(인터페이스 요소 기록)
----------------------------------------

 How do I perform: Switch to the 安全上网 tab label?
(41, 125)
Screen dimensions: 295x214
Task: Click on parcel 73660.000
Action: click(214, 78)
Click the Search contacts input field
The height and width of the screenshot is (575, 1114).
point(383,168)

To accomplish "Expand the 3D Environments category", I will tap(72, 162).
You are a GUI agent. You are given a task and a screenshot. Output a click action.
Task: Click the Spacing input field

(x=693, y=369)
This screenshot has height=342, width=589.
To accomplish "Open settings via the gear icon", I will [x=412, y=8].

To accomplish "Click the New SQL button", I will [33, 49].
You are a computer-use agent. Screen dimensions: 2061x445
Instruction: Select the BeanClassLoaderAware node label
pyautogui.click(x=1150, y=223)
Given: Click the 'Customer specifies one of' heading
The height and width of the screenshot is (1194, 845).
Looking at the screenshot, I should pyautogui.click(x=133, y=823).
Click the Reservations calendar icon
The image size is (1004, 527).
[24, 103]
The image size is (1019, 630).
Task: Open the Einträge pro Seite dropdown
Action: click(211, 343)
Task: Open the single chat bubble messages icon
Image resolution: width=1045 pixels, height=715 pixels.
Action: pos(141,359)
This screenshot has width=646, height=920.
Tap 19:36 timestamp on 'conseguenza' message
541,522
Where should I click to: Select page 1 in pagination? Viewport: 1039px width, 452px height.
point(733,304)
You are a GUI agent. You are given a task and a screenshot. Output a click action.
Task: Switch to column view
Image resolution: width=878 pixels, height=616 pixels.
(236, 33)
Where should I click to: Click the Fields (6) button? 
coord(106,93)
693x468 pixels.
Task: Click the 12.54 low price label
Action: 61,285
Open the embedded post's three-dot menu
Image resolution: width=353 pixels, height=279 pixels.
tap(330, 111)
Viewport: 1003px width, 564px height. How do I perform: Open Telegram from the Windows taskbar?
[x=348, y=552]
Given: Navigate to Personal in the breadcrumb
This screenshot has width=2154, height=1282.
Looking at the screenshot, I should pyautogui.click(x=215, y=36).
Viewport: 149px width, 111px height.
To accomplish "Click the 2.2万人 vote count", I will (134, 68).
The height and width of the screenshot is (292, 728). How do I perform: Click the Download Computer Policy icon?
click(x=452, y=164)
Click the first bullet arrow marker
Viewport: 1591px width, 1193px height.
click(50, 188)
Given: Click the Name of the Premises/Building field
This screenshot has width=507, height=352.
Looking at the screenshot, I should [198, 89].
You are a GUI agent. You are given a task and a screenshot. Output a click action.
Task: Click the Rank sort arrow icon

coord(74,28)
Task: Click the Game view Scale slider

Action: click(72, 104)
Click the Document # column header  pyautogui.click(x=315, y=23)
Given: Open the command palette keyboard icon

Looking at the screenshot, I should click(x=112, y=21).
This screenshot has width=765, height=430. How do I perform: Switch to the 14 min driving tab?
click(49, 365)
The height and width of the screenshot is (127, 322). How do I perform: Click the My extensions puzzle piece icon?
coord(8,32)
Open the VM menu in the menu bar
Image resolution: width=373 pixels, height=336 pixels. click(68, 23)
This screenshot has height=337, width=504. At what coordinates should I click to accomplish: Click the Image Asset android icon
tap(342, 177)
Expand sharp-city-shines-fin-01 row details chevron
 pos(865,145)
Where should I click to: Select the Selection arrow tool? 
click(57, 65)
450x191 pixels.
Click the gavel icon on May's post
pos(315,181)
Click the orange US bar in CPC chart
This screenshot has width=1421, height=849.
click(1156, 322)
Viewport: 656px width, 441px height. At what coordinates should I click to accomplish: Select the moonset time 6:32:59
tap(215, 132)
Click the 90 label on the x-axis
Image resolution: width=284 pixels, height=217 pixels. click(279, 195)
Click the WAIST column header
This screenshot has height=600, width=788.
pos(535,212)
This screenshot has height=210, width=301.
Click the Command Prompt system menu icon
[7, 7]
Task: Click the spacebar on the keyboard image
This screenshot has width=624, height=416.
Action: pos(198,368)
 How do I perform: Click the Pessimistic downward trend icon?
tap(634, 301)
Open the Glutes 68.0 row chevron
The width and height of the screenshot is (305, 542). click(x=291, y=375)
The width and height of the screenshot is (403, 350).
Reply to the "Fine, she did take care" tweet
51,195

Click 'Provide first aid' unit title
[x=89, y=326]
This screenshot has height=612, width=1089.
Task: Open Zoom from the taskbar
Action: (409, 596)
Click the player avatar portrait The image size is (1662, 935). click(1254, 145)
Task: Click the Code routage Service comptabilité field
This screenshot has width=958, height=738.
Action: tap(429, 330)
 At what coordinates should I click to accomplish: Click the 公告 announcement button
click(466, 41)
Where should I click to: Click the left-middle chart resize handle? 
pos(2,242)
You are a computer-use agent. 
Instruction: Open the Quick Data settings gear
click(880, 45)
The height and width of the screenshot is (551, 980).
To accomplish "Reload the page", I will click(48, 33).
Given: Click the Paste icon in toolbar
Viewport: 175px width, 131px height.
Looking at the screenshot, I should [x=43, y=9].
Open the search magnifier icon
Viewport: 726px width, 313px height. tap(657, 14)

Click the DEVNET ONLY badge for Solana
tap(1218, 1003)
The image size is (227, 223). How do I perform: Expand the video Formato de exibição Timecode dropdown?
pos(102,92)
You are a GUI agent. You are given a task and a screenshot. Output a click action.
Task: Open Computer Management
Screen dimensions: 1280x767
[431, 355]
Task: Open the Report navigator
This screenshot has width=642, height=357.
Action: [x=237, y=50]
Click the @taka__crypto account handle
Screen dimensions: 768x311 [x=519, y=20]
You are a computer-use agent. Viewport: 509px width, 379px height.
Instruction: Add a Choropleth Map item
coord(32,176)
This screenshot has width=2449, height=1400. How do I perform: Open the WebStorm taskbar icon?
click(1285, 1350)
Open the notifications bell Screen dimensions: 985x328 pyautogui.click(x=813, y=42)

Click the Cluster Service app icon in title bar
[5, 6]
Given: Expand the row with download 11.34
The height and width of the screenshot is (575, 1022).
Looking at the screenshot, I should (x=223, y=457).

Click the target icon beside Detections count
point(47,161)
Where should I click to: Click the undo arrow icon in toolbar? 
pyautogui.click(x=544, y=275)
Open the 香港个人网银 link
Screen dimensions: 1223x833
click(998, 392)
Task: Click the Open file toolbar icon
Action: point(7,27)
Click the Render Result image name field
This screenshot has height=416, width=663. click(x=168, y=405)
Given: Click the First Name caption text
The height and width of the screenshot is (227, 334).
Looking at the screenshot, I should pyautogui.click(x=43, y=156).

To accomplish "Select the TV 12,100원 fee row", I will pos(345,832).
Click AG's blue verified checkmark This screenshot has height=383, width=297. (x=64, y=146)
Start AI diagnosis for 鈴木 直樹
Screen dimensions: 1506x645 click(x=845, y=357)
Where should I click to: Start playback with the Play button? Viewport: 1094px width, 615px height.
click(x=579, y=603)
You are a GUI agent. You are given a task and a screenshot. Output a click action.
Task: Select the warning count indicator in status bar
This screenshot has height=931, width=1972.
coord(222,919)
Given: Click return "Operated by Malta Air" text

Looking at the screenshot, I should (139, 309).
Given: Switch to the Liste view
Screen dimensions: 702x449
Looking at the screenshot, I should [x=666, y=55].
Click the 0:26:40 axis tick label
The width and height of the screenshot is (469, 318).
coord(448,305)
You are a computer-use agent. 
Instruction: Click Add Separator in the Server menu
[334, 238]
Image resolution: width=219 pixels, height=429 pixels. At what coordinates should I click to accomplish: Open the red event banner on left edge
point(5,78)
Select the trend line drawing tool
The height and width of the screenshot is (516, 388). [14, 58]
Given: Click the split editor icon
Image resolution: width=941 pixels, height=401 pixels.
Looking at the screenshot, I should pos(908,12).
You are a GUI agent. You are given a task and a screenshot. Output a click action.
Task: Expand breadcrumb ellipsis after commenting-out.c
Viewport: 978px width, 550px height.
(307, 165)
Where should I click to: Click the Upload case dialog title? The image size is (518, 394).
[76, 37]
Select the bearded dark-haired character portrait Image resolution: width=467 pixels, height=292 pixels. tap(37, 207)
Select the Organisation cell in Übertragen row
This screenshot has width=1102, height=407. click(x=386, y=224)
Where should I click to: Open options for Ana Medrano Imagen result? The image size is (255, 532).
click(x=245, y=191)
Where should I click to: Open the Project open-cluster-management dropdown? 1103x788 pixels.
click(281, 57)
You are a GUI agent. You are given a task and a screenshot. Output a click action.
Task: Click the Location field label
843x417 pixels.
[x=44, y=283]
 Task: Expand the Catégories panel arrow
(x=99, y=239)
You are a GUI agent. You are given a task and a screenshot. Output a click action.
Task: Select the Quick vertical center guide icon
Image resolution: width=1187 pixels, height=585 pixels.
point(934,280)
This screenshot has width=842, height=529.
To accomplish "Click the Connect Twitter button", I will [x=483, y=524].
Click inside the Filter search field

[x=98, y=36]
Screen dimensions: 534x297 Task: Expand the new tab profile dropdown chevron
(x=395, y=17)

----------------------------------------

위의 인터페이스 요소 기록에서 "gear"라는 단어가 들어 있는 줄을 세어 그 개수만 쓰시오.

**연습 결과:** 2